-- DATASET EXTRACT follows --

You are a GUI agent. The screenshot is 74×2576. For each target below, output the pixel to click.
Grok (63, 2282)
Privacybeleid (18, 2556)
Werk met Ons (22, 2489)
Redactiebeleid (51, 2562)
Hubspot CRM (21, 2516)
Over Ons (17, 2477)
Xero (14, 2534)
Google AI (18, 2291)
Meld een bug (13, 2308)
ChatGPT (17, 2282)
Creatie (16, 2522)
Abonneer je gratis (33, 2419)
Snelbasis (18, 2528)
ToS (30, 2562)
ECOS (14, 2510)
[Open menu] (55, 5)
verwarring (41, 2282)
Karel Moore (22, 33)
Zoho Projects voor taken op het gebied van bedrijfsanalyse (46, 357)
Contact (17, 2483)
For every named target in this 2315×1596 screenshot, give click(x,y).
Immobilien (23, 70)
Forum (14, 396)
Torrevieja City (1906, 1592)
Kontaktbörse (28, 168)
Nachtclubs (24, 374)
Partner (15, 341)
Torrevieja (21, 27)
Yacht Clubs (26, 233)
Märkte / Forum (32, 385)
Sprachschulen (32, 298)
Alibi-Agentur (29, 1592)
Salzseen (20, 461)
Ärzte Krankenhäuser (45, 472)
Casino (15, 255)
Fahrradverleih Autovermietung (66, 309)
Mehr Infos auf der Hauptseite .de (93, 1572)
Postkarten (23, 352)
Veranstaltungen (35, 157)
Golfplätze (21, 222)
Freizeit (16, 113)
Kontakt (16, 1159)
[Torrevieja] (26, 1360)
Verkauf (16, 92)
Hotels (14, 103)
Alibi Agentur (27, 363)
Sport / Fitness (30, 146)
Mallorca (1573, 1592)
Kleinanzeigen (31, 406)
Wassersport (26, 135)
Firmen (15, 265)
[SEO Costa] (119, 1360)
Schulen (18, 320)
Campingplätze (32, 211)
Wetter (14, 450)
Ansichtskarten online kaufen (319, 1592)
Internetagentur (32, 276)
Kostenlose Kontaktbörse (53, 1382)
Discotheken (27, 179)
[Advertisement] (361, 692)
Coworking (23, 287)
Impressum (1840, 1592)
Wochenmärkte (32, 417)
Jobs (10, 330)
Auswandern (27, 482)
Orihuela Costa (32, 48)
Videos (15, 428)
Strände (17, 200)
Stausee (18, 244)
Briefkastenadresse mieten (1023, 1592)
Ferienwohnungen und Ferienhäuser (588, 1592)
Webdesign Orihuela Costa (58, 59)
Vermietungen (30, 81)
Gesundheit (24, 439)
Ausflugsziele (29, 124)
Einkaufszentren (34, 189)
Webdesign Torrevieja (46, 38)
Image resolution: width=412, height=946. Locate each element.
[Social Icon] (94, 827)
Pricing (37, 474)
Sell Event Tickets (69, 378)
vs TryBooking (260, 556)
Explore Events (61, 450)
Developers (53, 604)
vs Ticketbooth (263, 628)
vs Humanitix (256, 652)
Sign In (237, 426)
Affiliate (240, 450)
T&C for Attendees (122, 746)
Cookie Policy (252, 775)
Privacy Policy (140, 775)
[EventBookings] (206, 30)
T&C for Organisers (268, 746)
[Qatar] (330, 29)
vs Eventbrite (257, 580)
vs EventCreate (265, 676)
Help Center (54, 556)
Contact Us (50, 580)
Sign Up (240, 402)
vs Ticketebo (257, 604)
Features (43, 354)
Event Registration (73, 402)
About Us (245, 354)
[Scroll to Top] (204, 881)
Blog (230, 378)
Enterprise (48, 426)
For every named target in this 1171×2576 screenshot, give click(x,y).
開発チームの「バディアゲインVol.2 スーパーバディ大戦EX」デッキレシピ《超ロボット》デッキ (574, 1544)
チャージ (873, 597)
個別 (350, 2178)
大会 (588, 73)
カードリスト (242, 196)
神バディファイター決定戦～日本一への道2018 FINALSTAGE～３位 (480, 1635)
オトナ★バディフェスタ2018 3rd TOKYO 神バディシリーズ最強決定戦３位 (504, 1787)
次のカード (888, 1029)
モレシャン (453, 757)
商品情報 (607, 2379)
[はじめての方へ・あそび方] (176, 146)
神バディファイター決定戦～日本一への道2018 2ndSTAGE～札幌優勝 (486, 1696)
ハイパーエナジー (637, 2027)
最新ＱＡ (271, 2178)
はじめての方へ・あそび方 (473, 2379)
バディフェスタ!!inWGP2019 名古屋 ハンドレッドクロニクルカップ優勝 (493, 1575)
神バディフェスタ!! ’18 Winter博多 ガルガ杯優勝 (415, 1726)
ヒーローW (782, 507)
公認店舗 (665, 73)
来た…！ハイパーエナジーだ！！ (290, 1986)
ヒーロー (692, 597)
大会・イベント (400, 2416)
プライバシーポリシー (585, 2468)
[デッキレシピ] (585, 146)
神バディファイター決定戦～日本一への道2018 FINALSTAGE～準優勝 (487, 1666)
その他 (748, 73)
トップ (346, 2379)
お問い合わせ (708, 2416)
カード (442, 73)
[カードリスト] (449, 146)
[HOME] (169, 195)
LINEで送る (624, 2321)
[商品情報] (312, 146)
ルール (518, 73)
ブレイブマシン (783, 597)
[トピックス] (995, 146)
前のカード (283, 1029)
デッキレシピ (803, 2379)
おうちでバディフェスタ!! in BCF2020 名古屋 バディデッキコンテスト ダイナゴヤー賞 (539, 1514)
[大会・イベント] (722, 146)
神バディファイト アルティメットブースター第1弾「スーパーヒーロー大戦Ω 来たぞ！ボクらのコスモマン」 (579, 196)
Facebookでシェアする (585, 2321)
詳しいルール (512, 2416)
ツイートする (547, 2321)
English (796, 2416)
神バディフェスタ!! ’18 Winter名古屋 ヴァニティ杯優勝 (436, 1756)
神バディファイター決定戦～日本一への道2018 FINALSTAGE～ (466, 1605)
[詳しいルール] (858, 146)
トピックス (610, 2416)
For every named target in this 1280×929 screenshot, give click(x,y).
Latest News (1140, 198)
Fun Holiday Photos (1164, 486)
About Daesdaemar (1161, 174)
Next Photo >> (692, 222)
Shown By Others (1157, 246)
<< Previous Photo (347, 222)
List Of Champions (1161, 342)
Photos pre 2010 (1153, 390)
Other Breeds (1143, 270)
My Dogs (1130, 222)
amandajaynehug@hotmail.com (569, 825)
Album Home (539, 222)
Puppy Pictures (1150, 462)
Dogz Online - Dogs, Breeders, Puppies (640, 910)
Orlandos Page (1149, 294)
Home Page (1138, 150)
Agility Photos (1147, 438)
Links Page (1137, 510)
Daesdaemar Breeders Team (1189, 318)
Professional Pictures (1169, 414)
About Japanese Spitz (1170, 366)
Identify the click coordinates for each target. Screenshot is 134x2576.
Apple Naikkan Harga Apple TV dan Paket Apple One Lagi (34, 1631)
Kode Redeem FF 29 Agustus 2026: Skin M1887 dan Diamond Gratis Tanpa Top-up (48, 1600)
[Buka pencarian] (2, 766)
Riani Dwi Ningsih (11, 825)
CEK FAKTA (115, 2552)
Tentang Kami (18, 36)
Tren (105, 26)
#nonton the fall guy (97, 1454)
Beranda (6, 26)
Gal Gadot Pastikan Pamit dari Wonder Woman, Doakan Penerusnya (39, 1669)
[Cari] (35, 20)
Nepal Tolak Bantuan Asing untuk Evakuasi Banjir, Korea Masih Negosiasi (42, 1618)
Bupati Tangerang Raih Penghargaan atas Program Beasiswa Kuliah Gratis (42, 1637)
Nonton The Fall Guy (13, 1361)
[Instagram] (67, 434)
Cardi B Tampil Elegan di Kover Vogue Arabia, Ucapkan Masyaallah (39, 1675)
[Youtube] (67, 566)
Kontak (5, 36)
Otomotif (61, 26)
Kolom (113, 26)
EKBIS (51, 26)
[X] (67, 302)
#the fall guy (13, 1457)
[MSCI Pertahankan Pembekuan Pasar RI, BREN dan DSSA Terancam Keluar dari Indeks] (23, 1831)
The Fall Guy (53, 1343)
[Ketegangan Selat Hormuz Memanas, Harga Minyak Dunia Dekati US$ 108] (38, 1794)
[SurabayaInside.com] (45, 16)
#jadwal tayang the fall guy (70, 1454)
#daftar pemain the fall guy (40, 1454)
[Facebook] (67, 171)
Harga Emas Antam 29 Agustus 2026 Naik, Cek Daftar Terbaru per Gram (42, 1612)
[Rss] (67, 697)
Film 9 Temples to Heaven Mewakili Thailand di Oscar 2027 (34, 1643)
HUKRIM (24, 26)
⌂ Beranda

-- DATASET EXTRACT concluded --

* _TASK PROMPT_: Among the records above, repeat exactly the line with "Tren (105, 26)", the line with "#jadwal tayang the fall guy (70, 1454)", and every line in between, and only those.

* _TASK ANSWER_:
Tren (105, 26)
#nonton the fall guy (97, 1454)
Beranda (6, 26)
Gal Gadot Pastikan Pamit dari Wonder Woman, Doakan Penerusnya (39, 1669)
[Cari] (35, 20)
Nepal Tolak Bantuan Asing untuk Evakuasi Banjir, Korea Masih Negosiasi (42, 1618)
Bupati Tangerang Raih Penghargaan atas Program Beasiswa Kuliah Gratis (42, 1637)
Nonton The Fall Guy (13, 1361)
[Instagram] (67, 434)
Cardi B Tampil Elegan di Kover Vogue Arabia, Ucapkan Masyaallah (39, 1675)
[Youtube] (67, 566)
Kontak (5, 36)
Otomotif (61, 26)
Kolom (113, 26)
EKBIS (51, 26)
[X] (67, 302)
#the fall guy (13, 1457)
[MSCI Pertahankan Pembekuan Pasar RI, BREN dan DSSA Terancam Keluar dari Indeks] (23, 1831)
The Fall Guy (53, 1343)
[Ketegangan Selat Hormuz Memanas, Harga Minyak Dunia Dekati US$ 108] (38, 1794)
[SurabayaInside.com] (45, 16)
#jadwal tayang the fall guy (70, 1454)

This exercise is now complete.